## Stated problem
Reproduce verbatim the records from the line containing "Where should I click to: Select" through the line containing "coord(37,48)", both lines included.

## Available data
================================

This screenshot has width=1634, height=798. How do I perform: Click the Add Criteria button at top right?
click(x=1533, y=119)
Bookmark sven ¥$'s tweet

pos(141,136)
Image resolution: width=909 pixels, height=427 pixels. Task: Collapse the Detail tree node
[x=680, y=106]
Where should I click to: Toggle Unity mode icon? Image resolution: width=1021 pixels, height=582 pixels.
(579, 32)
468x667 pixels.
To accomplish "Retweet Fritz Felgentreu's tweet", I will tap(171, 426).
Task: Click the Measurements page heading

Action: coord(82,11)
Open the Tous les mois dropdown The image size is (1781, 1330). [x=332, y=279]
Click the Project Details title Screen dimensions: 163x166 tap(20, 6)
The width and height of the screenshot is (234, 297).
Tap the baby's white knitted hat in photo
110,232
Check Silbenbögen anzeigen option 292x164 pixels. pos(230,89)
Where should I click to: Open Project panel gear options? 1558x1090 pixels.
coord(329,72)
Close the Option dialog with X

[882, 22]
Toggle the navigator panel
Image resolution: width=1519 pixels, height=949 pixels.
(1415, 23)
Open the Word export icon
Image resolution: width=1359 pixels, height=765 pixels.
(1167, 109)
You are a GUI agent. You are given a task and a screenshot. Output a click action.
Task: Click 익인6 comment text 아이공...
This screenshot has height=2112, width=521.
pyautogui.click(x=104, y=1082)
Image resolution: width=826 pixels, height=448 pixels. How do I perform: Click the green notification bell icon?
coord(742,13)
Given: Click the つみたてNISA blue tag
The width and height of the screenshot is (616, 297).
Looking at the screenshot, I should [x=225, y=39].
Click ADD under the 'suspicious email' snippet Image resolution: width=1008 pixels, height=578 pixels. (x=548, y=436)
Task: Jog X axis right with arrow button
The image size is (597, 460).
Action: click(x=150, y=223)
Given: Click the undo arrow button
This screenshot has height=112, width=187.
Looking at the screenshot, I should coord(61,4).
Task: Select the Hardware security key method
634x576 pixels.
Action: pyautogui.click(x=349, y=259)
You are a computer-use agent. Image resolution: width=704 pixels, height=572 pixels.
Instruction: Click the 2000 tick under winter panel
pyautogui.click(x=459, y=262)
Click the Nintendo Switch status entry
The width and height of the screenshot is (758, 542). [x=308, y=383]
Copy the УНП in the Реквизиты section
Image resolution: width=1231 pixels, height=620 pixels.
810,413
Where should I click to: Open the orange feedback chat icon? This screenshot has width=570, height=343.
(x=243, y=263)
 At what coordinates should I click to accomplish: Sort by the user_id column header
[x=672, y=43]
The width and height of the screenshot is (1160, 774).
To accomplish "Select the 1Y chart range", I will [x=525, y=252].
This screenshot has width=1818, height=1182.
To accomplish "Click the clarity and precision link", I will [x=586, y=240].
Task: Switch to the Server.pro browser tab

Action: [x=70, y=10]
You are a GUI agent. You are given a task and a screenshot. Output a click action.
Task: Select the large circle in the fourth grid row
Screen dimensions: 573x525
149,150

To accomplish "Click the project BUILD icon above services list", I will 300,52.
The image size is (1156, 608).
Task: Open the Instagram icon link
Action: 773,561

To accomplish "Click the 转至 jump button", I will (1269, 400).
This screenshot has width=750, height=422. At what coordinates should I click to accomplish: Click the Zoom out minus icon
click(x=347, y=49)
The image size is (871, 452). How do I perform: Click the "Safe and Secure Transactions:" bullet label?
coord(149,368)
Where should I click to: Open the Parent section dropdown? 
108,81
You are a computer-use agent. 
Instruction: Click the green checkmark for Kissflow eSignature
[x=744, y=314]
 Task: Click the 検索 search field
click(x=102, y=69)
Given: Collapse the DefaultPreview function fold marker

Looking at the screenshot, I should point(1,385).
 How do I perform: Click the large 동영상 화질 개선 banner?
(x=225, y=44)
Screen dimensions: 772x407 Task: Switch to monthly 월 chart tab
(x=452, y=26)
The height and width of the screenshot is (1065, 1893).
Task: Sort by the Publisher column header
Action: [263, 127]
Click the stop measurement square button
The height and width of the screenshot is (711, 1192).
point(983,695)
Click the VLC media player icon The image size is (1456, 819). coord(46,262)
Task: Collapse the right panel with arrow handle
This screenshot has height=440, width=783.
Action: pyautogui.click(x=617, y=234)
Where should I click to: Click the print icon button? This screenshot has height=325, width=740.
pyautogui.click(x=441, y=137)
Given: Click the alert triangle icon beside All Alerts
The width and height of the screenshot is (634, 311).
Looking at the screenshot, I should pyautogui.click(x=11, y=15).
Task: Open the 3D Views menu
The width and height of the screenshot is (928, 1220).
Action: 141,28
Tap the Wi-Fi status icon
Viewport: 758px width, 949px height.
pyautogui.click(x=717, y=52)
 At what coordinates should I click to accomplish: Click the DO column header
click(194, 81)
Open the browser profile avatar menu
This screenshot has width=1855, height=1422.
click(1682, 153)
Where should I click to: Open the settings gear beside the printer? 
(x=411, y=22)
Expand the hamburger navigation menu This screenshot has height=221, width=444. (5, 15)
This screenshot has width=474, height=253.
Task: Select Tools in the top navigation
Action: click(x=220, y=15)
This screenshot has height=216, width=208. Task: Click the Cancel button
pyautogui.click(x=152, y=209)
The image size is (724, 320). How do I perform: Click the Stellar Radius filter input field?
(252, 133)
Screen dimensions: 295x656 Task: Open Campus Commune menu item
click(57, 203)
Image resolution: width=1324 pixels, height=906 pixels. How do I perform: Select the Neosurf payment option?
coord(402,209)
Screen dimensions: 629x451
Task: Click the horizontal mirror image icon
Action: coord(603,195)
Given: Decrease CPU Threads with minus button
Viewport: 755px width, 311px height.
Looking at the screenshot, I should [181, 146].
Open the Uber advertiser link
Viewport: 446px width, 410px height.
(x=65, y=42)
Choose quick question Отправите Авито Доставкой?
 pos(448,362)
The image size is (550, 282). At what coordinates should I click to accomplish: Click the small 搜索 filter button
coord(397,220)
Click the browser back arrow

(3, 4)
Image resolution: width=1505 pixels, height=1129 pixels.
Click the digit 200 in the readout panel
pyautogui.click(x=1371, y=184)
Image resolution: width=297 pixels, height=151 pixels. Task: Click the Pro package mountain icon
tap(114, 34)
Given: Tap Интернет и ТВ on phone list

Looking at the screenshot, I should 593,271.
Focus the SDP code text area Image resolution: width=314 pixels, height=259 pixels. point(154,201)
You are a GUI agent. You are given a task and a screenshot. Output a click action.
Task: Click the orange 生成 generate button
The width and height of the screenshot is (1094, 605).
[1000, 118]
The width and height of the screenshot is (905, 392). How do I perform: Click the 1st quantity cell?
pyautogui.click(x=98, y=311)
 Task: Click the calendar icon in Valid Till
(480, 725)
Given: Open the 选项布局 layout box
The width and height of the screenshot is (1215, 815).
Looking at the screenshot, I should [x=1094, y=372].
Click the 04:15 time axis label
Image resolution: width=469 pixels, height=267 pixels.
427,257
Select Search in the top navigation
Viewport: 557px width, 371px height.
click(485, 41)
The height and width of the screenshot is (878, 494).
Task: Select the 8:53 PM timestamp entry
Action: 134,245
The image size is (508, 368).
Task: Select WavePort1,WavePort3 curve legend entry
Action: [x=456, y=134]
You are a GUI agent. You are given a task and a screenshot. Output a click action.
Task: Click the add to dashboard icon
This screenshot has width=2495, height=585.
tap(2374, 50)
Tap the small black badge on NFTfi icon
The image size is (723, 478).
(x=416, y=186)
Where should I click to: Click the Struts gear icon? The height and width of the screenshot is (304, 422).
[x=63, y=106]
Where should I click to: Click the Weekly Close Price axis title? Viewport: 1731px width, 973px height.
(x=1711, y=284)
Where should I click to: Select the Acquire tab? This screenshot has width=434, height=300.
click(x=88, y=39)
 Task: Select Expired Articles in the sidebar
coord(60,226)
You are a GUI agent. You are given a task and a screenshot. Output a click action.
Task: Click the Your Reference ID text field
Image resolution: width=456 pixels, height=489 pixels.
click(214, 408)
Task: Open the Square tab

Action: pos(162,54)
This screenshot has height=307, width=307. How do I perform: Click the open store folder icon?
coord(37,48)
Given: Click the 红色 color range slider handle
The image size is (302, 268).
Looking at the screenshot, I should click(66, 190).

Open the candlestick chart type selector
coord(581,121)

================================

## Written answer
Where should I click to: Select the Acquire tab? This screenshot has width=434, height=300.
click(x=88, y=39)
 Task: Select Expired Articles in the sidebar
coord(60,226)
You are a GUI agent. You are given a task and a screenshot. Output a click action.
Task: Click the Your Reference ID text field
Image resolution: width=456 pixels, height=489 pixels.
click(214, 408)
Task: Open the Square tab

Action: pos(162,54)
This screenshot has height=307, width=307. How do I perform: Click the open store folder icon?
coord(37,48)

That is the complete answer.